§ **REQUEST**
Rewrite the items from the line with "Find the location of a particular element. The" up to and including the line with "date-option-label: Tomorrow is", substituting "specific" for "particular" and changing nothing else. Leave the pictures out of your answer.

§ **RECORD EXTRACTS**
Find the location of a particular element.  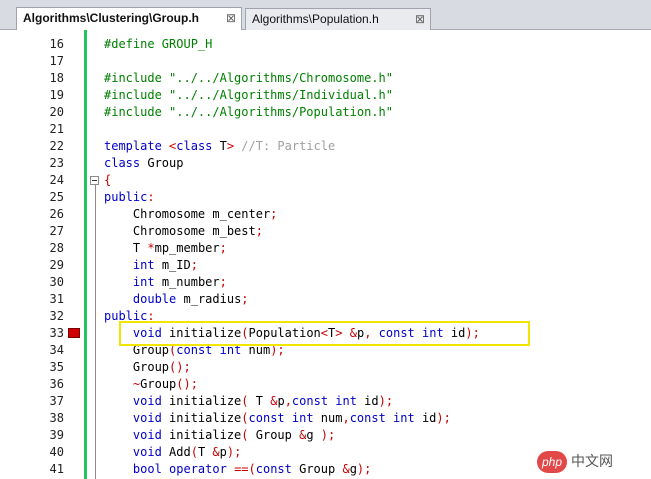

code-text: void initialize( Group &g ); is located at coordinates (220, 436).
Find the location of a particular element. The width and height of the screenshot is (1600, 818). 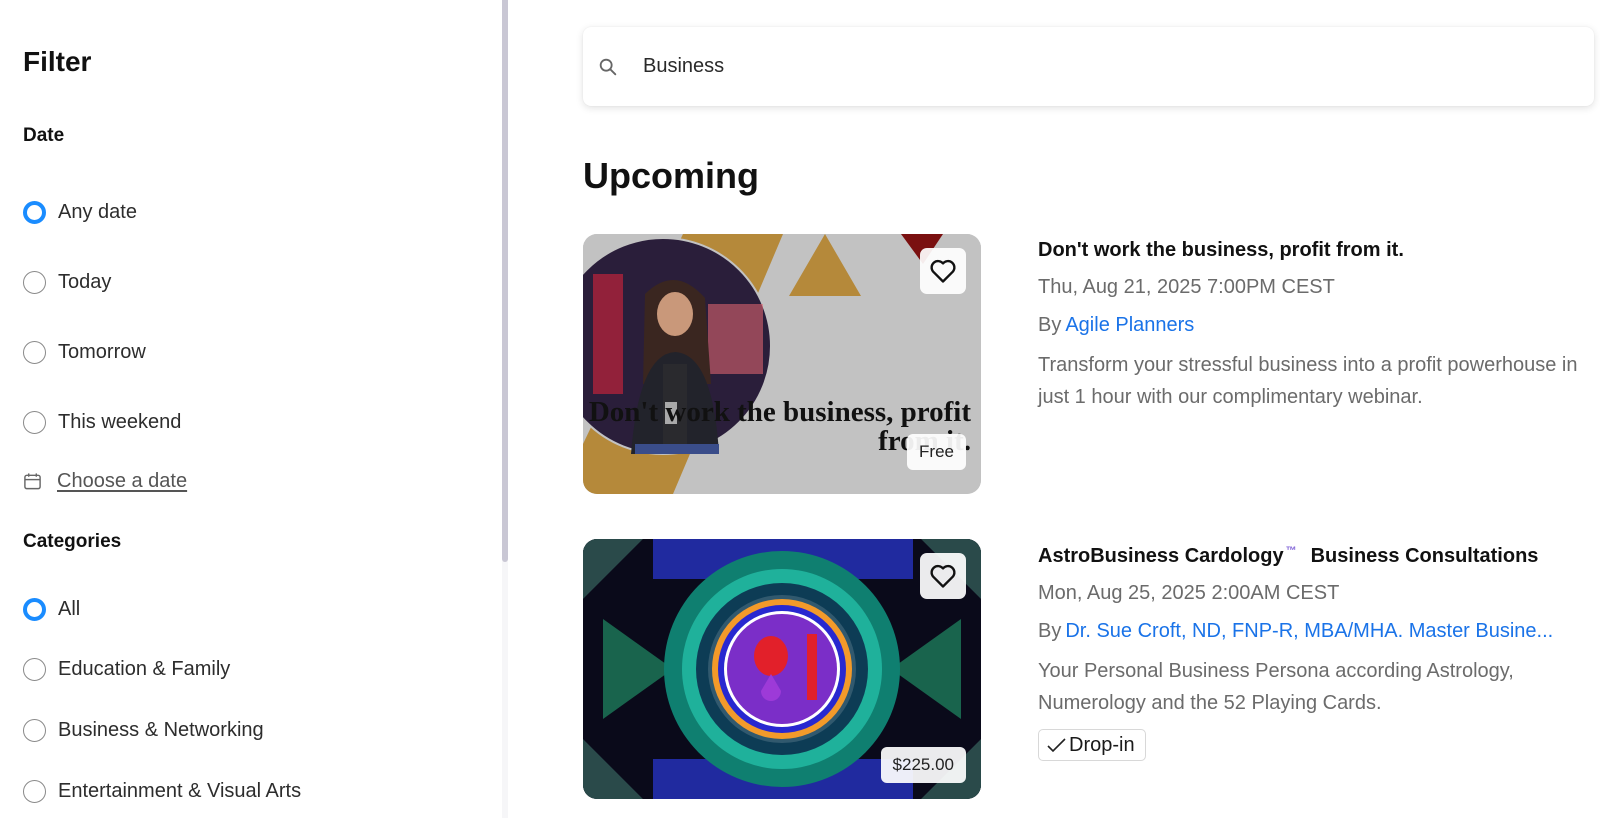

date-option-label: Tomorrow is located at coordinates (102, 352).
...
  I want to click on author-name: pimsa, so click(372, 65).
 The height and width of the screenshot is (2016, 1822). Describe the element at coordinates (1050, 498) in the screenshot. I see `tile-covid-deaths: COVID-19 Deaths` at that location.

§ **EXERCISE ANSWER**
Find the location of a specific element. The width and height of the screenshot is (1600, 818). 

date-option-label: Tomorrow is located at coordinates (102, 352).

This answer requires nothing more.